• [Work item]: Beginning with the line that contains "Where should I", restate each line below through the final one exactly, and exclude the pictures.

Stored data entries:

__________________________________________________

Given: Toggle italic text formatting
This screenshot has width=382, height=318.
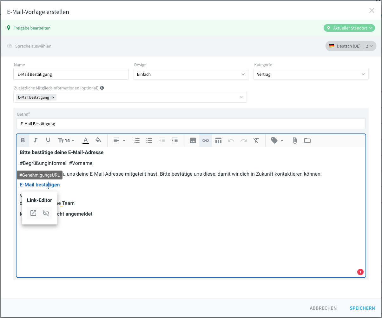Looking at the screenshot, I should 36,140.
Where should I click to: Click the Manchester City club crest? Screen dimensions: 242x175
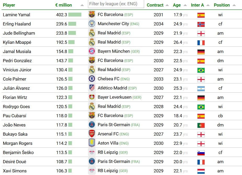coord(92,24)
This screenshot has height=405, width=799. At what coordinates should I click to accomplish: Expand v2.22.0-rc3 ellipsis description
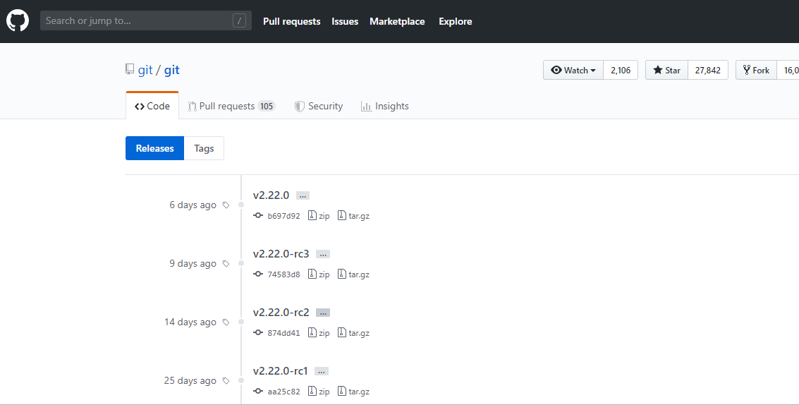pos(323,254)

__________________________________________________

• [Reply to the task]:
Where should I click to: Click the Manchester City club crest? Screen dimensions: 242x175
coord(92,24)
This screenshot has height=405, width=799. At what coordinates should I click to accomplish: Expand v2.22.0-rc3 ellipsis description
pos(323,254)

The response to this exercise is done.